Epistemic status: I just thought of this today, and it made a huge amount of my confusion on this topic disappear. 

Values are this weird concept. Humans aren't utility maximizers, but we think of ourselves as them. There's a paradox in the values-beliefs framework: humans can identify the parts of themselves which correspond to values and beliefs, but this should actually be impossible? Here I propose the following answer:

Humans model themselves with an algorithm which has evolved to model other humans as value-belief based systems.

So why would this be the case? I can think of a few reasons.


The minimax algorithm as applied to chess (or other finite-option, total-information games) means assuming your opponent will play the best move for them on every turn. This is the optimal[1] way to play in the infinite compute limit, and is also pretty close to optimal in most other situations (actual algorithms sometimes attempt to compute the probability of their opponent playing each given move).

So what do you do if you're a hominid playing politics against other hominids? It seems likely that the most successful strategy would be to (by default) assume your opponent is as powerful as possible. This you'll take the fewest risks, and that you'll be the most accurate when it comes to the most dangerous opponents.

Since coherent decisions imply consistent utility, the most powerful opponents are expected utility maximizers, especially those who want things which cause them to compete with you.
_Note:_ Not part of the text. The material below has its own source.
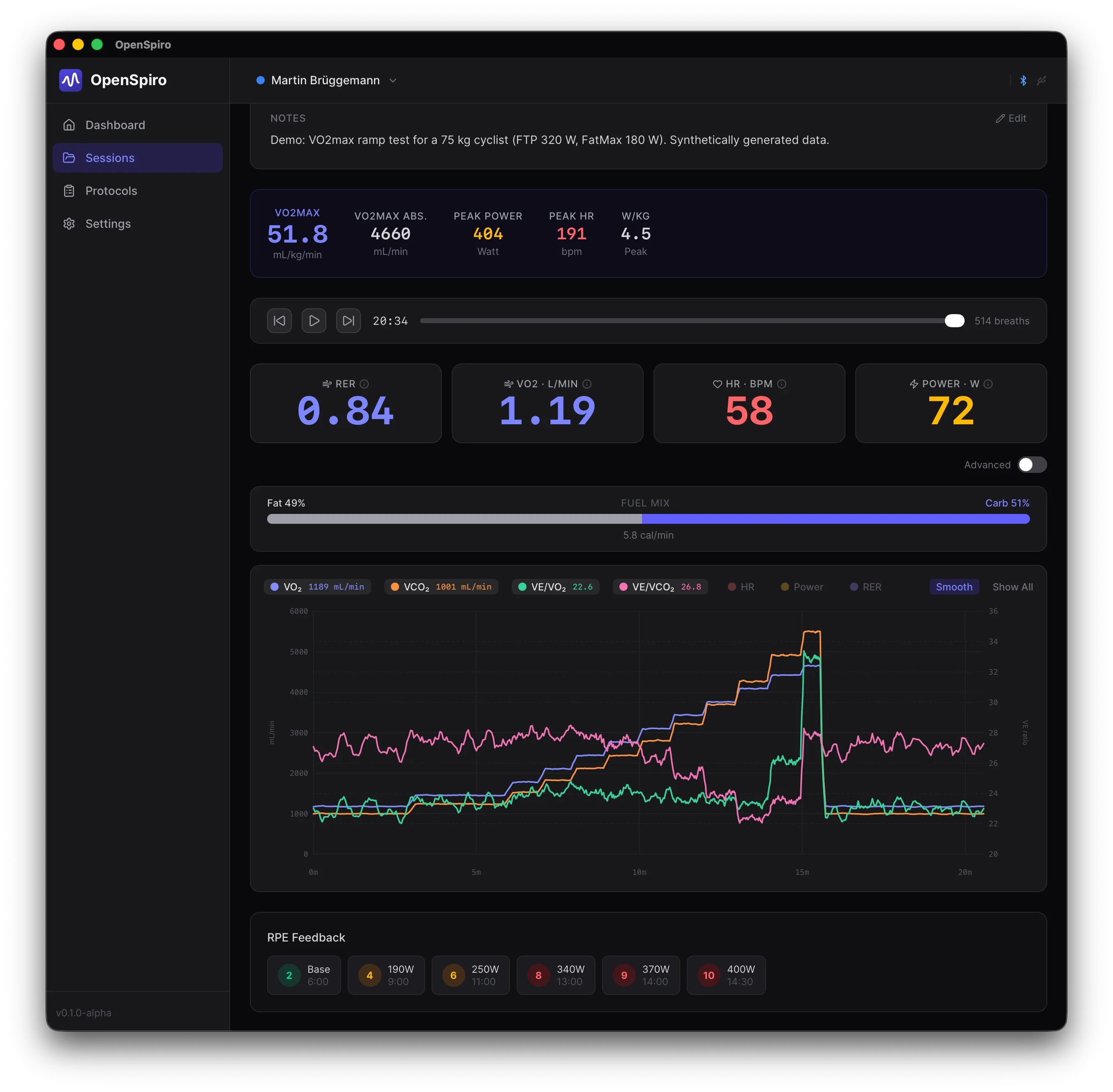Select the 400W RPE feedback chip

[726, 975]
If your political opponent isn't well approximated by a utility maximizer, they won't be a threat. Even more subtly, if your opponent takes a mixture of actions, the most "important" actions will look like them acting as an expected utility maximizer.  All the other actions will be lost as noise.

Low Compute

Modelling another human as an expected utility maximizer is also probably quite efficient. Starting with a prior that they want the exact same things as a typical human, and then updating away from that, is pretty cheap. Starting with a prior that they will act towards their desires based on all the information they can see is also pretty cheap. Combined they do a decent job of guessing another human's actions. Especially the set of actions which are most relevant to you.
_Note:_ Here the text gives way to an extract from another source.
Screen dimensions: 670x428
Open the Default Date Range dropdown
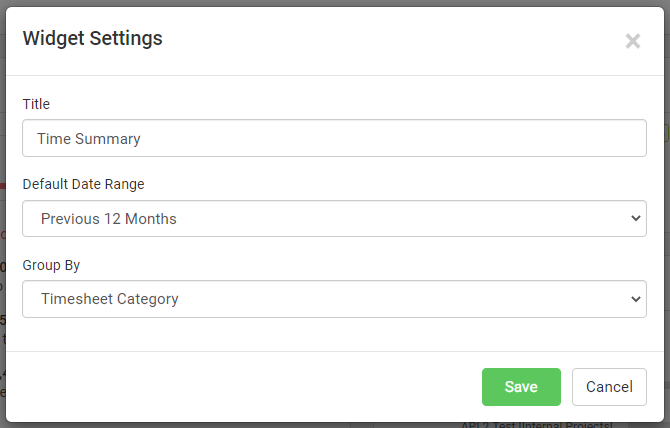(x=334, y=219)
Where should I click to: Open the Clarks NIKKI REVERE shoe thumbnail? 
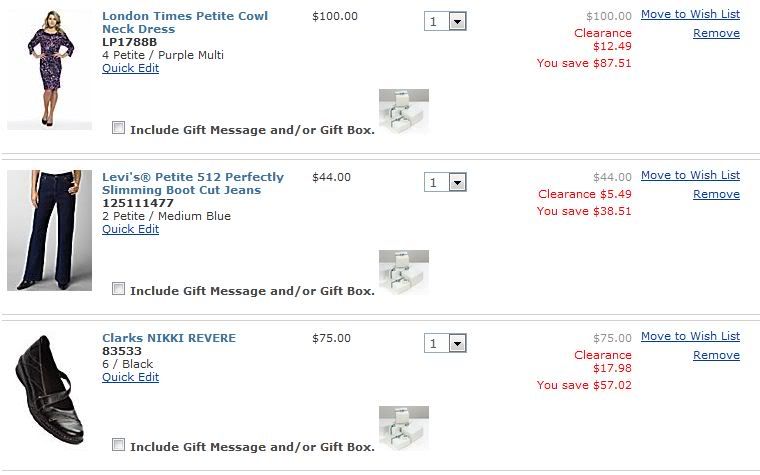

This only requires modelling another's senses, keeping track of their knowledge, any deviations from the "default" desires, and then running your own version of a utility maximizing algorithm on that to predict their actions.

Updating Beliefs and Keeping Risk Low

Since humans are able to update their beliefs about others, being wrong in the right direction is important. It's much better to overestimate a threat than underestimate a threat.
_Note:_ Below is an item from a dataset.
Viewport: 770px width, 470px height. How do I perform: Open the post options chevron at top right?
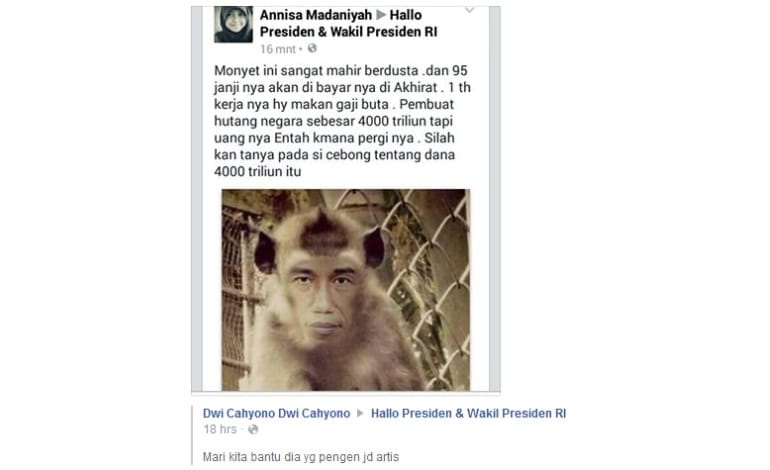click(469, 10)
As an illustration: imagine someone is just really stupid about their utility maximization. You'll treat them as a threat until you learn they're an idiot, which is a pretty low-cost mistake to make. If they want something really weird, like to collect some cool rocks, that probably means they're not competing for your political position. Again, a low-cost mistake, and once you figure out what's really going on you can just ignore them.


A key part of humans is our ability to self model. It has been argued that this is the source of "consciousness" (but I'm not getting into that mess again), and it's definitely important. 

Until now I was aware of concepts like the blue-minimizing robot, but it seemed to be begging the question. Why would a blue-minimizing-strategy-executing robot have a self-modelling algorithm which is predisposed to be wrong in some important sense?

Now I feel I have an explanation (not necessarily correct, but gears-level at least!) for why the strategy-executing, reinforcement-learning, other-thing-doing human brain comes equipped with a tendency to model itself as this highly directed utility maximizing thing.

Also, I simply cannot shake the feeling that people (by default) model themselves as a "perfectly rational bayesian homunculus" and then add on patches to the model account for "irrationality". You just are cognitive biases.

  1. ^

    In the sense of maximizing probability of wining the game.


9 comments, sorted by Click to highlight new comments since: Today at 3:59 PM
New Comment

The idea of "human values" is rather late and formed in the middle of 20th century. Before that, people used other models to predict behaviour of peoples around them. E.g. Freudian Id, Ego and SuperEgo, model or Christian model of soul choosing between rules and desires. 

When you say the idea of human values is new, do you mean the idea of humans having values with regards to a utilitarian-ish ethics, is new? Or do you mean the concept of humans maximizing things rationally (or some equivalent concept) is new? If it's the latter I'd be surprised (but maybe I shouldn't be?).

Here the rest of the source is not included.